Explain how three of the following shaped northern politics during Reconstruction: a) black codes b) the Depression of 1873 c) Crédit Mobilier d) the “Swing Around the Circle” speeches e) the Resumption Act of 1875

The Crédit Mobilier scandal, the Depression of 1873, and the Resumption Act of 1875 focused attention away from the South and onto political and economic woes in the North. All three thus played a role in ending Reconstruction.

In the 1860s, executives of the Union Pacific Railroad created a dummy construction company called Crédit Mobilier and then hired themselves out as contractors at high rates to earn large profits. The executives bribed dozens of Congressmen and cabinet members in Ulysses S. Grant’s administration, including Grant’s vice president, to allow the scam to work. The scheme was eventually exposed, and many politicians were forced to resign. Along with other scandals, such as the Fisk-Gould gold scandal and the Whiskey Ring, Crédit Mobilier distracted northern voters’ attention away from southern Reconstruction and toward corruption and graft problems in the North.

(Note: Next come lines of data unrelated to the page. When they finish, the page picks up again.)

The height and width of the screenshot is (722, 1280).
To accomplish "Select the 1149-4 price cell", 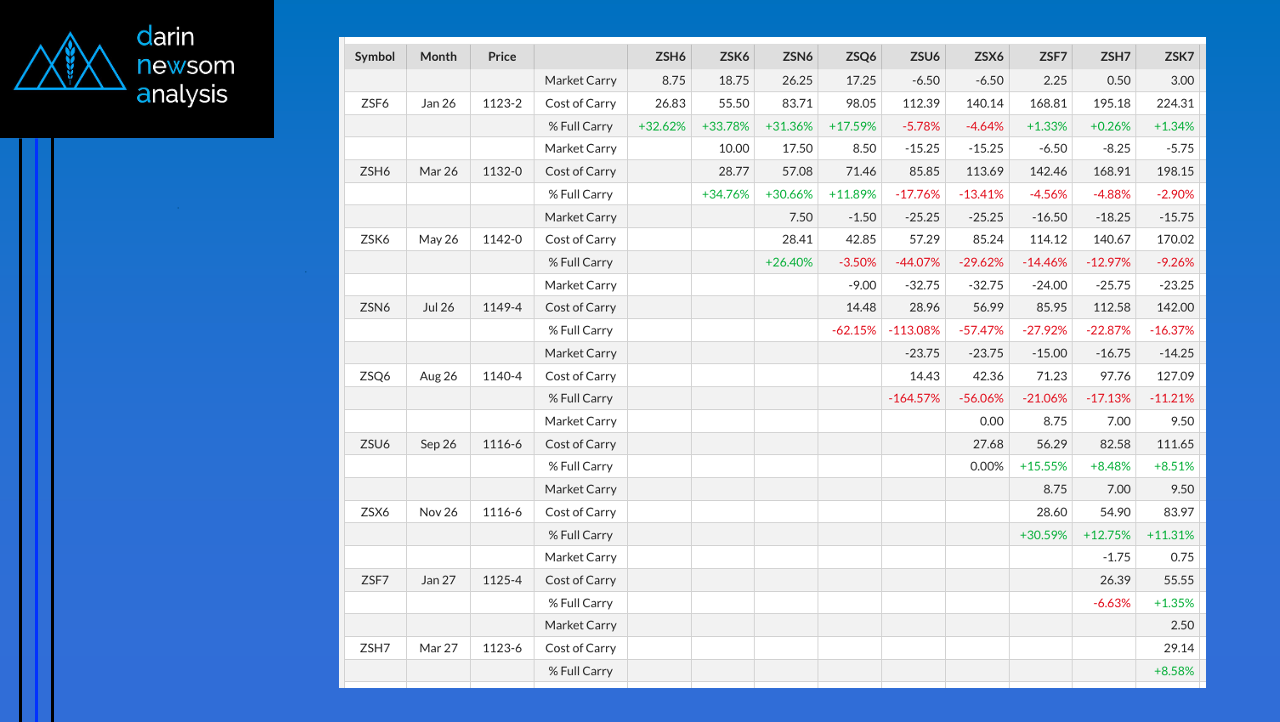I will (502, 307).
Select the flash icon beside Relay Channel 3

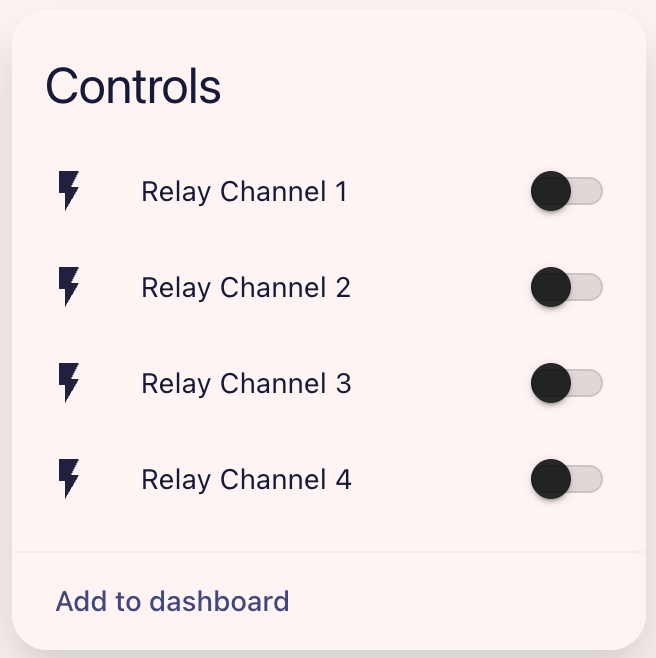(68, 383)
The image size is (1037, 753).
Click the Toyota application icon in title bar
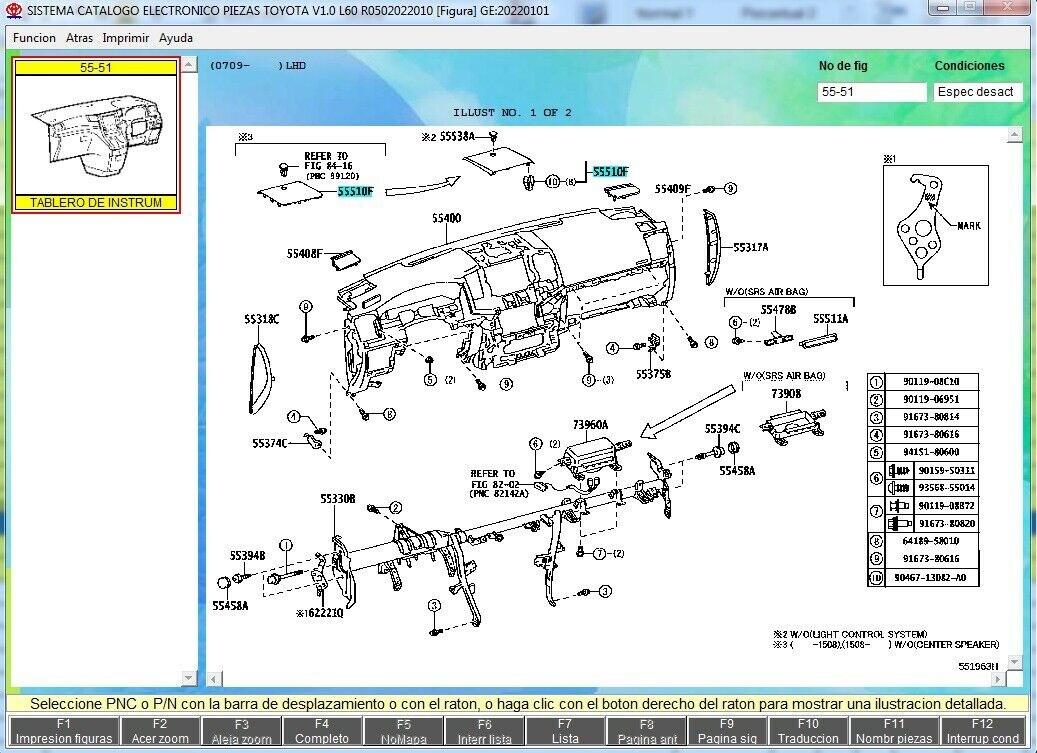[x=13, y=9]
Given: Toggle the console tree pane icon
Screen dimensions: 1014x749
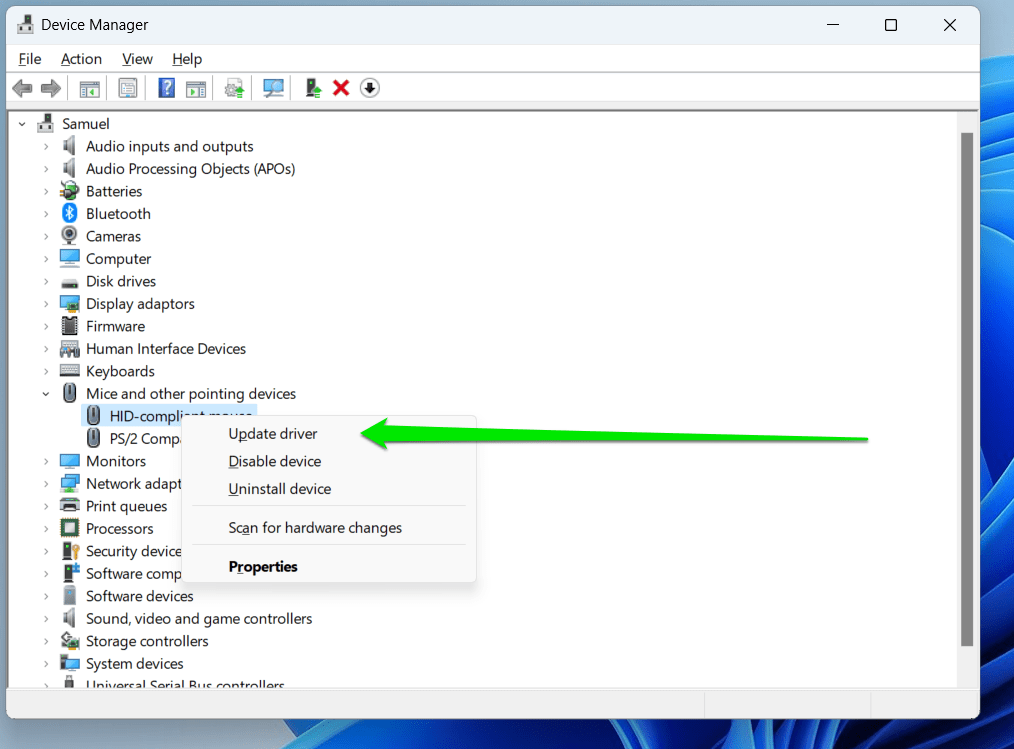Looking at the screenshot, I should 89,88.
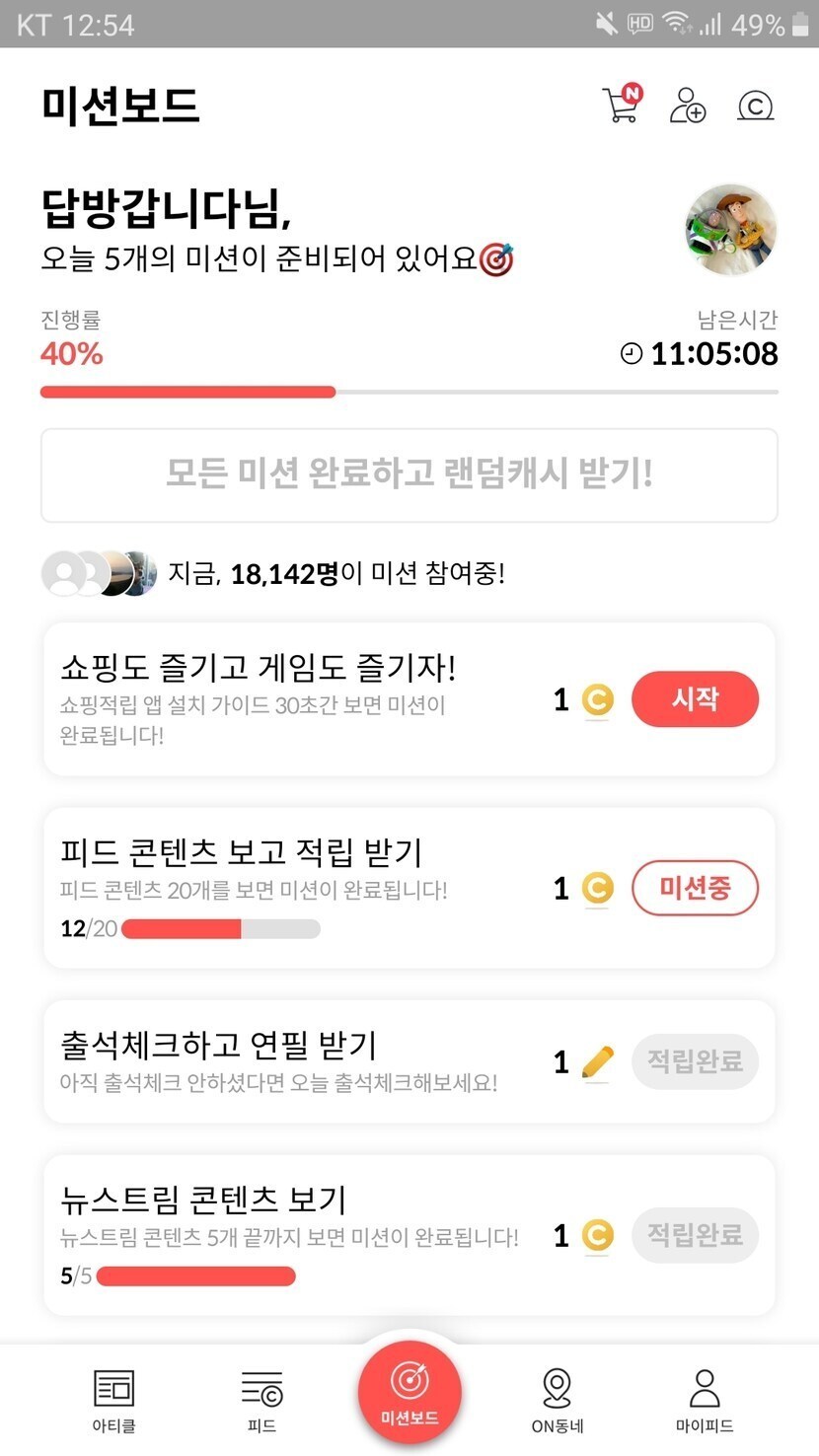This screenshot has height=1456, width=819.
Task: Tap the 모든 미션 완료하고 랜덤캐시 받기 banner
Action: click(410, 474)
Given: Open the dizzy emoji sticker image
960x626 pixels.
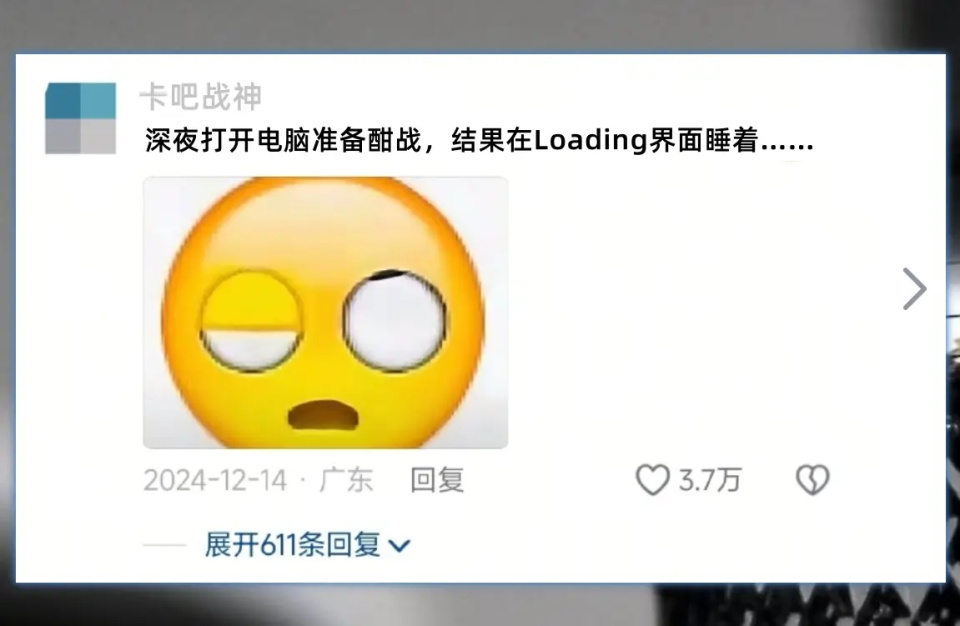Looking at the screenshot, I should click(325, 312).
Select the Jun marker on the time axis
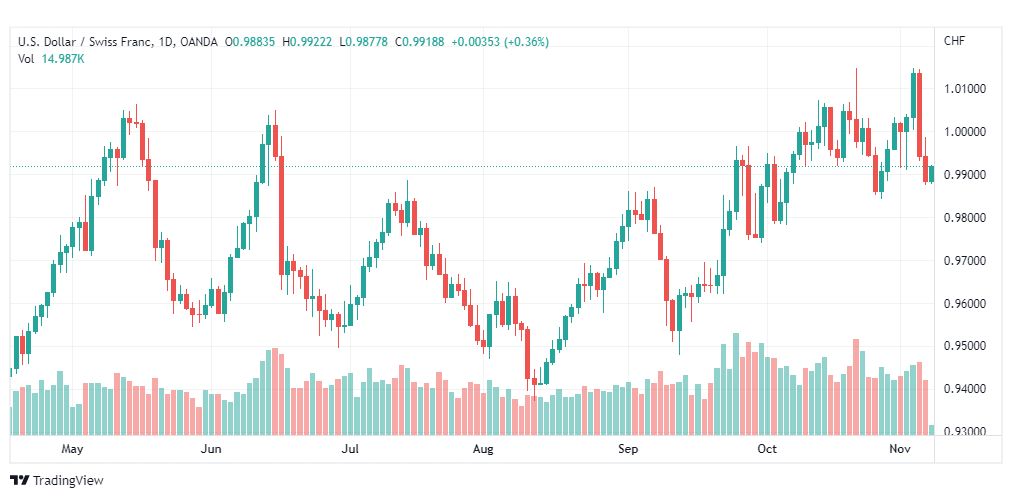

When the Depression of 1873 struck, northern voters became even less interested in pursuing Reconstruction efforts. Unemployment climbed to 15 percent, and hard currency became scarce. With pressing economic problems, northerners did not have time to worry about helping former slaves, punishing the Ku Klux Klan, or readmitting southern states into the Union.

Moreover, the Republican Party’s adherence to unpopular, strict monetary policies in response to the depression—such as the Resumption Act of 1875—opened the door for the Democratic Party to make large political gains, accelerating the end of Reconstruction. The Resumption Act reduced the amount of currency circulating in the economy in an effort to curb inflation caused by the depression. Although the act improved economic conditions in the long run, it made for harder times in both the North and South in the short run. The Act was Republican-sponsored, so Democrats were able to capitalize on its unpopularity to rally support for their party. This increased popularity translated into election victories that enabled Democrats to retake the South, bringing Reconstruction to a close.